= Grapefruit seed extract =

Extract derived from grapefruit seeds

Grapefruit seed extract (GSE), also known as citrus seed extract, is a liquid extract derived from the seeds, pulp, and white membranes of grapefruit. GSE is prepared by grinding the grapefruit seed and juiceless pulp, then mixing with glycerin. Commercially available GSEs sold to consumers are made from the seed, pulp, and glycerin blended together. GSE is sold as a dietary supplement and is used in cosmetics.

== Grapefruit history ==

The grapefruit is a subtropical citrus tree grown for its fruit which was originally named the "forbidden fruit" of Barbados. The fruit was first documented in 1750 by Rev. Griffith Hughes when describing specimens from Barbados. All parts of the fruit can be used. The fruit is mainly consumed for its tangy juice. The peel can be processed into aromatherapy oils and is also a source of dietary fiber. The seed and pulp, as byproducts of the juice industry, are retrieved for GSE processing or sold as cattle feed.

== Efficacy ==

Despite claims that GSE has antimicrobial effects, there is no scientific evidence that GSE has such properties. Some evidence indicates that the suspected antimicrobial activity of GSE was due to the contamination or adulteration of commercial GSE preparations with synthetic antimicrobials or preservatives. These chemicals were not present in grapefruit seed extracts prepared in the laboratory, and GSE preparations without the contaminants were found to possess no detectable antimicrobial effect. Although citrus seed extract is sold in health food markets, there is no good evidence for any antimicrobial activity.

== Phytochemicals ==

Analysis shows the phytochemicals of the seed extract and pulp are flavonoids, ascorbic acid (vitamin C), tocopherols, citric acid, limonoids, sterols, and minerals.

== Preparations ==

GSE is prepared by grinding the grapefruit seed and juiceless pulp, then mixing with glycerin. Commercially available GSE is made from the seed, pulp, glycerin, and synthetic preservatives all blended together.

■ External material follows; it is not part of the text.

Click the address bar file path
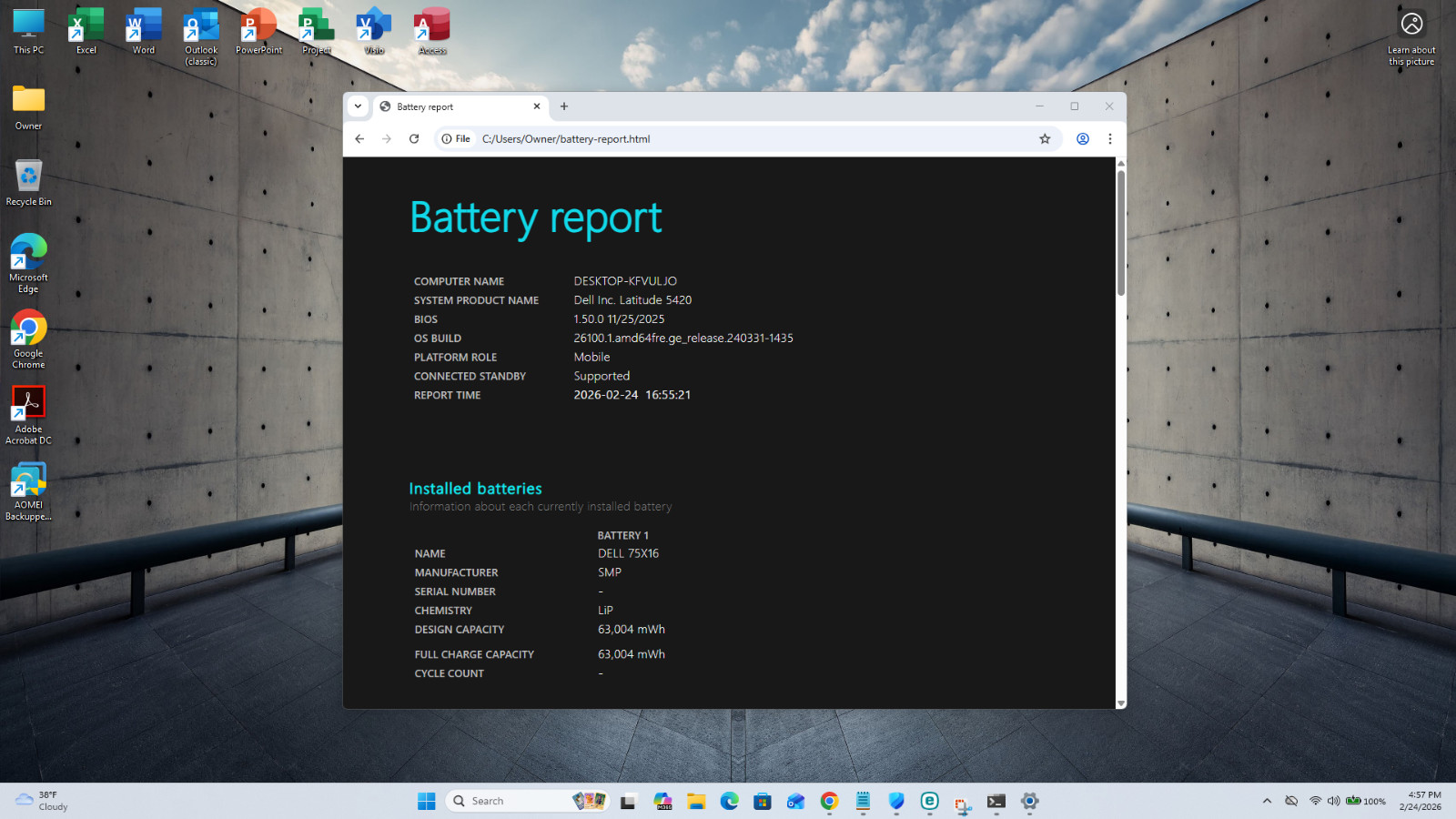1456x819 pixels. [x=566, y=139]
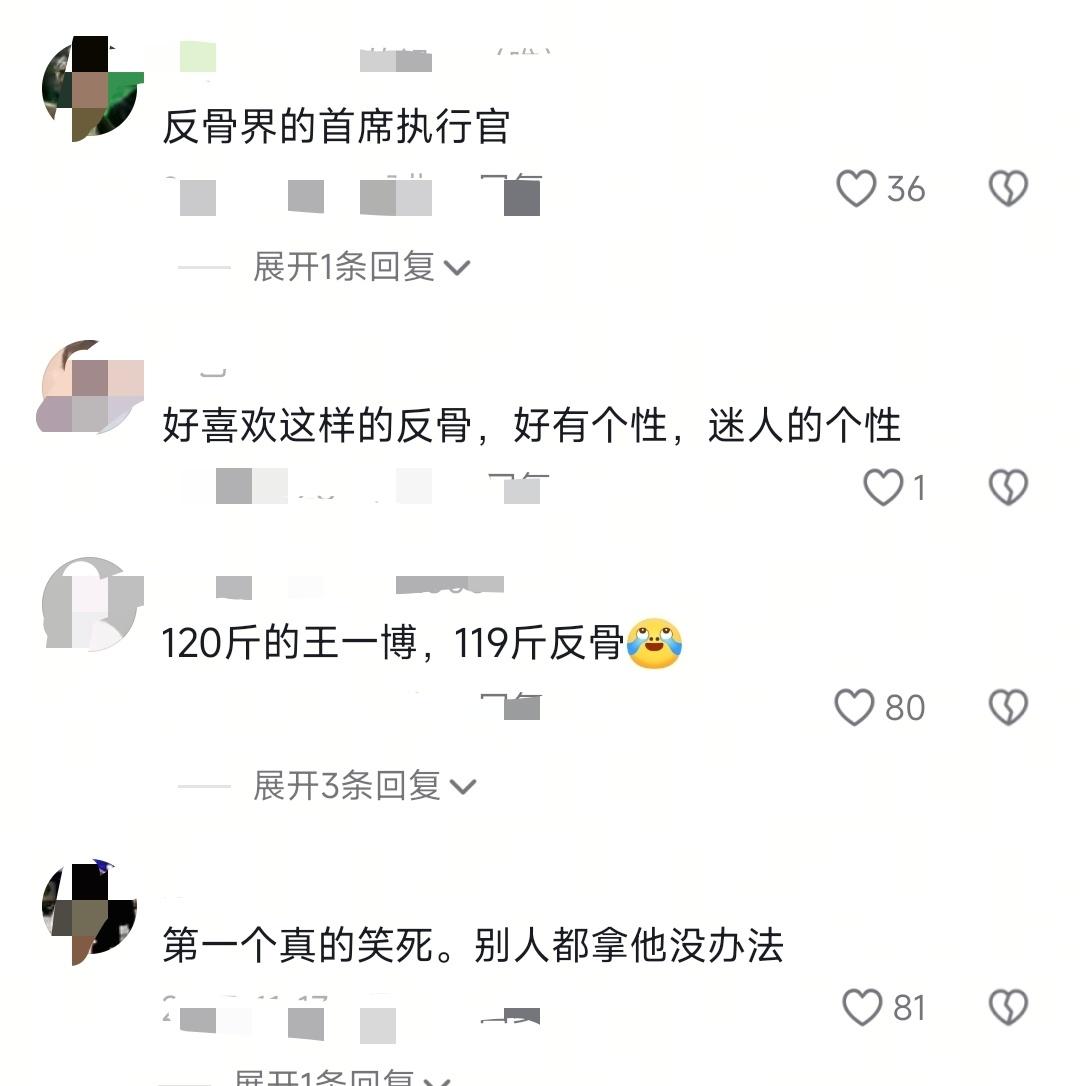
Task: Tap broken heart on 1-like comment
Action: (1008, 487)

==Health claims and safety concerns==

Although various health claims for using GSE are marketed in the dietary supplement industry, there is no scientific evidence from high-quality clinical research that it has any health effects, as of 2018. Phytochemicals in grapefruit seeds, particularly furanocoumarins and flavonoids, may cause adverse effects on health resulting from grapefruit–drug interactions that influence the intended therapeutic effects of some 85 prescription drugs. The main safety concern about GSE is inhibition of the liver enzyme, cytochrome P450, which controls liver metabolism of drugs; consequently, its inhibition by GSE unpredictably increases the blood concentrations of prescribed drugs.